Aggression and Accidents
Last post, I presented research showing that men are more deadly than women when behind the wheel. Researchers presume this is because men have a predisposition toward aggression and thrill-seeking, thanks to the testosterone that helped our male ancestors stalk, struggle and seduce their way to successful gene replication.
This narrative makes the assumption that aggression and sensation-seeking lead to bad driving. Do they?
Marianne Junger, Robert West, and Reinier Timman think so. They examined traffic accidents in the Netherlands, using police data to determine if the reckless driver in each crash had a criminal record. They found that drivers who contributed to accidents were much more likely than the general public to have been guilty of violent crime, vandalism, property crime, and serious traffic violations. Aggression and risk-taking do indeed appear to be associated with bad driving.
The authors attribute the apparent link between lawlessness and risky driving to “a general disregard for the long term adverse consequences of [one’s] actions [which] could be labeled risk-taking, impulsiveness, or lack of self-control.” So, on the admittedly unlikely chance that Dennis Rodman offers you a ride in the near future, think twice.
Is a predisposition to this kind of aggression and thrill-seeking a biological trait? Many researchers believe it is, but other work suggests the issue may be cultural as well. Scholar Michael Sivak has done interesting research on the issue of aggression, thrill-seeking and bad driving, this time on a society-wide basis instead of an individual one.
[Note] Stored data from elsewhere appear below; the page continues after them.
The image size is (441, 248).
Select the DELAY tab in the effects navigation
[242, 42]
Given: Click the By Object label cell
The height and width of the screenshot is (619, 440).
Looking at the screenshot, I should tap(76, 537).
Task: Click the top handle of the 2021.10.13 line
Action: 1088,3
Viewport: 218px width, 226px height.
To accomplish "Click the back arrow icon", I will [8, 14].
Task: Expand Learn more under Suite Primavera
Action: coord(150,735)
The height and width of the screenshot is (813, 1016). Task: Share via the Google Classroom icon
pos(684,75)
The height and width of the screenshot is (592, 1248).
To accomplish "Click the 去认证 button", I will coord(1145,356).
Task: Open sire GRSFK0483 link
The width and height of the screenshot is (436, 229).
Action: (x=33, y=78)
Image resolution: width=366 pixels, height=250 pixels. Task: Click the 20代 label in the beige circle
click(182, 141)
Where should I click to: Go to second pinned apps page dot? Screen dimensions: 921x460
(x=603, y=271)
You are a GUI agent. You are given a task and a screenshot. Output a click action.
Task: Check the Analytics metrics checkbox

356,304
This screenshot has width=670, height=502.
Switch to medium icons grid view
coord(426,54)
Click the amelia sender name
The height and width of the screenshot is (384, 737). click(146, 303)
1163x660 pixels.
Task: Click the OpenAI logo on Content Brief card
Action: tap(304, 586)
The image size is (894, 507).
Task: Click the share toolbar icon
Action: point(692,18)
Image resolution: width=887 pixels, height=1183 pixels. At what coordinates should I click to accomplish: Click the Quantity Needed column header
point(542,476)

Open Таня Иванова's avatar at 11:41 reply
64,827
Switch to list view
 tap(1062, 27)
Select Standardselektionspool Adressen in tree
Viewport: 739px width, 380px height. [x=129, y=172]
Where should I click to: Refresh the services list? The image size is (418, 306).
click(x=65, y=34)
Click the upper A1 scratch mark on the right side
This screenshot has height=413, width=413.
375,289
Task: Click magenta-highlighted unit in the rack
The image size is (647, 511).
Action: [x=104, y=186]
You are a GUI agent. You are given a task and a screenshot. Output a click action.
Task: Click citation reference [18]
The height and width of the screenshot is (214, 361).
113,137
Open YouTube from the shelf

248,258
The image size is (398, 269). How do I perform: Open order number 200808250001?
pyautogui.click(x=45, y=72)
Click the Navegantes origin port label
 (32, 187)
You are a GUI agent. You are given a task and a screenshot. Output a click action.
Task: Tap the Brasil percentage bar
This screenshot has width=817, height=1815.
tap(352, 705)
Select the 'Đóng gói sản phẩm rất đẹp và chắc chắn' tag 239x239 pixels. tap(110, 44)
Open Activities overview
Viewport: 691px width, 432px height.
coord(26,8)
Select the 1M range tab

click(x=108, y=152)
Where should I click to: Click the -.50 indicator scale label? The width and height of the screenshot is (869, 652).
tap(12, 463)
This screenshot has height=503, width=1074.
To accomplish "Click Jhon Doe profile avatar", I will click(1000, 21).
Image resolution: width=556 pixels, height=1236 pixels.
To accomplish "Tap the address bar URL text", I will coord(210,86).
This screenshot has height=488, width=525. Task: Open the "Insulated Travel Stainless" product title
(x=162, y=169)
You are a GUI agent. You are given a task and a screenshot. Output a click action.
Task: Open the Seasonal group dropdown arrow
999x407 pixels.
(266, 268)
Sivak examined traffic fatalities in the 50 states plus DC. There is a surprisingly wide gap in accident rates between states. Hard as it may be to believe for those of us who have braved the roads of Boston, the safest state is Massachusetts. Its residents experience about one third the number of fatalities per mile driven as residents of Montana, the most dangerous state.
Sivak tested a number of factors that might cause a place to have more or fewer road fatalities. Three variables came up as statistically significant. The first was the share of the population of drivers who are under age 25. States with proportionately more young drivers tend to have more road fatalities. As anyone who has ever: 1) been a 16-year-old, or 2) been driven by one can tell you, the fact that young drivers have safety issues is not necessarily something we need lots of fancy econometrics to adduce. More on the behavior of young drivers another time.
The other significant variables were homicide rates and accidental death rates; when all else is held equal, both are generally higher in states with lots of deadly traffic accidents. (In fairness to the good people of Montana, their state, with a low murder rate, is an exception.) So our suspected link between aggression (murders), thrill-seeking (non-auto accidental deaths) and fatal crashes appears to be confirmed.
Sivak helpfully updated the original study in 2009. This time, he found that seven variables are important predictors of fatal traffic accident levels on a state-by-state basis:
- homicide rates (a + relationship with road deaths)
- the size of the state’s physician population (a -? relationship with road deaths, presumably because more doctors indicates better medical care)
- the share of older drivers (+ deaths, which I’ll also address another time)
- gender (more men equals + deaths, confirming what we’ve learned earlier)
- seat belt usage rates ( – deaths, for obvious reasons)
- income per capita ( – deaths as income rises)
- statewide deaths from alcoholism (a variable designed to capture drunk driving levels and a +)
As a package these variables were very powerful predictors of fatality rates. And the single most significant variable was the homicide rate. (Note that this model didn’t include a non-auto accidental deaths variable.)
It is doubtful that fatal traffic accidents are causing drowning in swimming pools or that committing the act of murder somehow causes a person to drive recklessly (except maybe when he’s driving the getaway car).
So there is almost certainly a hidden force at work, which varies across societies and which causes criminal aggression, thrill-seeking, reckless behavior and bad driving. I can only speculate, but perhaps this general incivility has to do with things like the effectiveness of local policing, the local unemployment rate, and particularly local cultural and behavioral norms, for example in terms of attitudes towards authority.
In any event, I’m pleased to say that we in Los Angeles County have an extremely low auto fatality rate, below even that of Massachusetts. Undoubtedly this is because we are a more sophisticated and urbane bunch than those of you in the rest of the country. Or perhaps it’s because traffic here never moves fast enough for our crashes to be fatal.